[SHORT TASK] Continue the forum thread below about the Brother GT-541 and HM1 garment printers, picking up after its last line.
start PAGE
# Information needed on a few DTG printers (Brother GT-541 and the HM1)



## MotusLaurage (Jun 21, 2011)

Hello, just a few questions that I have about the Brother GT-541 and the HM1.

I have searched but I really haven't found concrete answers so I finally decided to post a thread. I have personally just had an experience with the Brother and I LOVED IT!. However, I have been searching and boom, I run into the HM1 and it doesn't sound too bad either. I know that I can't print white ink with the Brother and that's fine but I read that the HM1 can print white ink and that's definitely a plus!. 

About my company ...
- Eco-friendly and will be printing on organic cotton, hemp, bamboo. I have already printed a few light colored t shirts in these materials with the GT-541 and they came out great.
- Size range in my product will be XS-XXL
- There isn't much of a design, just my logo right across the chest.
- Price range would be less than 15K, I have found the Brother for pretty cheap, just waiting till tomorrow to get quoted on the HM1.
end PAGE
start DATA SECTION
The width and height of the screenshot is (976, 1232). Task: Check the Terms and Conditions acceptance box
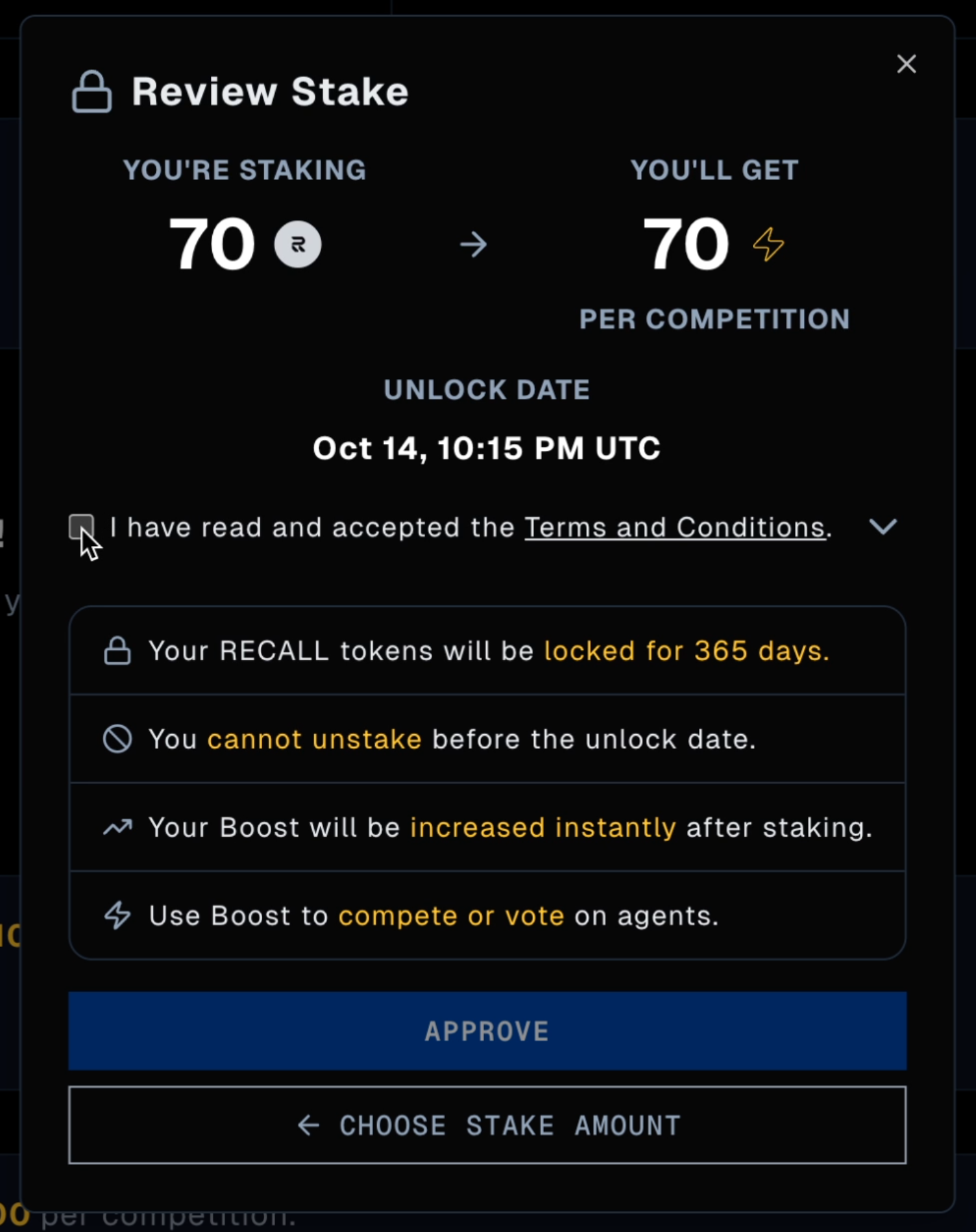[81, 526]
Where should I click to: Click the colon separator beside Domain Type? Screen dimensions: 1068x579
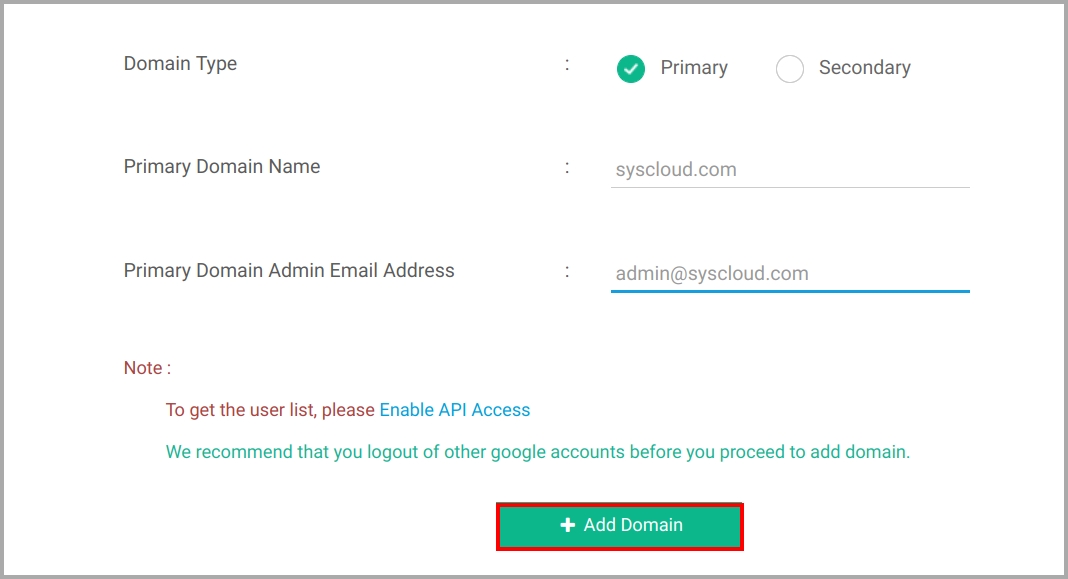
end DATA SECTION
[TASK RESPONSE]
My questions are as follows ...
- Personal experiences, would you guys recommend the Brother GT-541 or the HM1? 
- I know Brother makes their own inks, where can I purchase these?
- As far as eco-friendly would it be better to go with the Brother or HM1? I think I read something about the GT-541 having eco-friendly print heads?. Not sure.

Sorry for the story, I just want to get some feedback from fellow members that have had experience and know much more about this than me, thanks in advance!!.


----------



## DAGuide (Oct 2, 2006)

MotusLaurage said:


> My questions are as follows ...
> - I know Brother makes their own inks, where can I purchase these?


The inks are readily available from the Brother distributor in your area / territory (depending on where you live) or you can also purchase them from the Brother PAS Store (The PAS Store - Your One Stop Shop & One Stop Solution). Most people buy them from the Brother distributor that they get the printer from. The distributor will come out to your place and do the install / training for you as well.

No matter what new printer you buy, you are probably best using the ink from that manufacturer / distributor in order to maintain your complete warranty on your printer. There are a lot of posts on this in this forum.



MotusLaurage said:


> - As far as eco-friendly would it be better to go with the Brother or HM1? I think I read something about the GT-541 having eco-friendly print heads?. Not sure.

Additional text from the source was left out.